Regarding your question regarding whether it is best to use the lower level event API or ssh2-sftp-clients API, sadly the answer is it depends on the application your developing and what you are more comfortable working with. For me, if it is an application which just needs to upload/download some data to/from an sftp server, possibly as a regular discrete task, I would probably use ssh2-sftp-client, but if I was writing something like a dedicated sftp client like lftp or putty, where I want more control, I would use the lower level event API.

ertl commented 1 month ago

The thing is that the exception ignores every try/catch block I added. As you can see in my repository, there are try/catch blocks here, but they don't catch the error and the application crashes. So I don't really know how to react to the error.

I agree with you that it is probably an asynchronous timing problem. I just don't know what to do about it.

theophilusx commented 1 month ago

The only way that an exception can bubble up and kill your process is if the exception occurs outside a try/catch block. Remember, you cannot predict exactly when an event emitter raises the exception event. This is a common error people make when working wsith an event emitter. In fact, it is so common, there is even a warning about it in the node documentation (I think it is in the events section of the docs)

Try moving the try/catch in your main() function to outside the while loop.

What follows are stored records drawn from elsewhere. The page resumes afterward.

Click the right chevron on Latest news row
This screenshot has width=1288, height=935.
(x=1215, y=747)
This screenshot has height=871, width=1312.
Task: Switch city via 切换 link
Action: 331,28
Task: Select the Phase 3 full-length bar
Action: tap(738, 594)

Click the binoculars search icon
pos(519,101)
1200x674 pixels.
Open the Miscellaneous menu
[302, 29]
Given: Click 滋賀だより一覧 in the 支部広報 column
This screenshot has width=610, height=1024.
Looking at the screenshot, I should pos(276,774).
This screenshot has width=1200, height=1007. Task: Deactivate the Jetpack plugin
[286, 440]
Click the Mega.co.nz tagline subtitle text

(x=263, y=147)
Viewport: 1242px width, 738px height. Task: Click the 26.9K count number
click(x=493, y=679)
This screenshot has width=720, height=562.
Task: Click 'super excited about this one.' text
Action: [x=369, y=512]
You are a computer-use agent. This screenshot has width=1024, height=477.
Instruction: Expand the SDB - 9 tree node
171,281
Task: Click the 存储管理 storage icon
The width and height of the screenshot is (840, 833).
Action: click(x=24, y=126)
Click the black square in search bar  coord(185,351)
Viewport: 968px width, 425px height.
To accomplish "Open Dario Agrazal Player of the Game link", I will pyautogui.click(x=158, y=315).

Do something like

function main() { try { ... } catch (err) { console.error(err); } }

Also, you may want to try running against the current git repo version. I plan to release a new version soon and the new version has some unrelated bug fixes (dealing with append() and consistent cleanup of file descriptors after a put() error). I have also made some minor changes to the global event listeners which won't change the behaviour your seeing, but still good to be working against what is going to be the next version.

ertl commented 1 month ago

I have tested it again with the code change you suggested with version 10.0.3. However, the problem that the programm is crashing, still exists.

theophilusx commented 1 month ago

The language standard is pretty clear about this. If an exception is thrown and there is an enclosing try/catch block, it will catch the exception and handle it however defined by the catch handler, there is no other alternative. An exception can only bubble up to the top level and kill the process if it is not caught by a catch clause. This means that if your script is still terminating due to the exception it is because your code is not catching it.

Make sure your test code is actually terminating and not just printing the error and exiting, which can look very much like it did when it terminates due t the exception.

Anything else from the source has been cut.